Activity list
A) According to the contributor biographies, where did Bobby Gondola study abroad?
B) Write the next part of the contributor biographies, starting after their final sentence.

Debra is a contributing author to Spreading the Word: Editors on Poetry (The Bench Press, 2001). She holds degrees in both Theater and English Literature, and has been the poetry editor of the nationally acclaimed literary journal Many Mountains Moving since 2002. She has also been the travel editor at national publications including Healing Lifestyles & Spas Magazine, American Cowboy Magazine, and Fit Yoga Magazine, and has been a frequent guest on Wine Country Network’s national radio program discussing the topic of international travel.

Debra once lived a double life training horses professionally in the disciplines of dressage and three-day eventing while serving as an editor and writer at several equestrian-themed publications. Her current favorite places to wander are Iceland, Switzerland, the U.K., Israel and Italy. In her new blog, Globe Tripper, Debra will bring us along on her adventures.

Bobby Gondola
Bobby Gondola

World Wanderings
Bobby Gondola serves as Director of Operations & Development at Year Up, a nationally recognized workforce development and higher education program for urban young adults. He leads both the internal operations and external relations. Previously, he was Director of External Relations at Opus 118 Harlem School of Music in New York City, the Harlem-based violin program made famous by Meryl Streep in Music of the Heart. He also worked as a community development consultant in the townships of Cape Town, South Africa.  

Bobby earned a B.A. in painting and politics from Salve Regina University and studied abroad in Rome, Italy. He also holds an M.P.P. in Political Advocacy and Leadership from Harvard University's Kennedy School of Government, where he was a Public Service Fellow. Bobby lives in Providence, Rhode Island and serves on theWaterFire Providence Board, College Leadership Rhode Island Program Committee, and the Providence Public School Board. He has traveled to all continents, except Antarctica and Australia, which he’ll get to. Eventually.

Aaron Shapiro
Aaron Shapiro

My Driver Project
Aaron Shapiro is a 2011 alumnus of University of Maryland, College Park, where he received a B.S. in Global Health and completed a minor in International Development and Conflict Management. After graduating, he joined the Global Health Corps as a program manager for Gardens for Health International in Kigali, Rwanda. Aaron has interned for the U.S. Agency for International Development (USAID) Bureau for Food Security, the Social Justice Coalition in Cape Town, South Africa, and volunteered at St. Lucia Hospice and Orphanage in Arusha, Tanzania. Aaron has also traveled in Congo, Burundi, Uganda, and Zambia. He is currently working in Washington, D.C. and applying to medical school.

Data excerpt
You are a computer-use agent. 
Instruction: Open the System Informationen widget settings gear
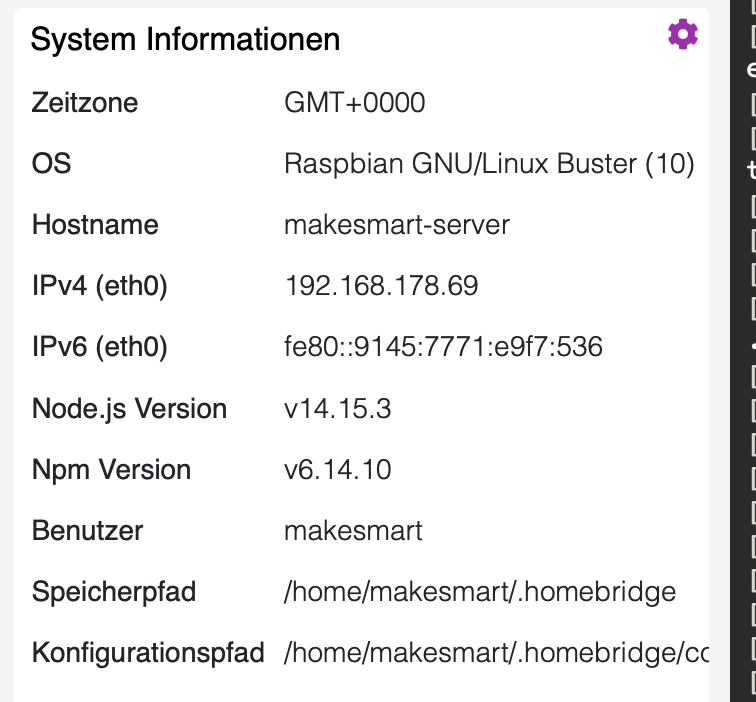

Activity answers
A) Rome, Italy

B)
Photo of Natalia Jaffee
Natalia Jaffee

Traffic Lights are Optional in Hanoi
Natalia Jaffee is a 10th grade student at the United Nations International School of Hanoi. She grew up in Potomac, MD and attended Cold Spring Elementary School and Cabin John Middle School. While visiting Maryland in the summer of 2011, she interned at ASIRT and published a personal account of the road situations in Vietnam. Natalia enjoys traveling and has traveled throughout East Asia. In her free time, she enjoys running, playing soccer, cooking, and reading.

Photo of Laura Blanar
Laura Blanar

From A to B Safely: A Transportation Travel Blog
Laura Blanar traveled through Asia, Africa and Oceania with her husband, Adam, for 14 months. Prior to her travels, she worked at the Insurance Institute for Highway Safety as a research scientist, and in injury and violence at PAHO/WHO as a contractor. Laura holds a Masters of Health Science from the Department of International Health at the Johns Hopkins University, Bloomberg School of Public Health, with a specialization in health systems, and also obtained the B.A. in public health from the Johns Hopkins University. She has been published in several professional journals relating to injury and public health. In September 2011, Laura entered a PhD program at the University of Washington in public health, with a focus on injury. When not traveling, Laura enjoys running, wood carving and reading non-fiction and mystery books.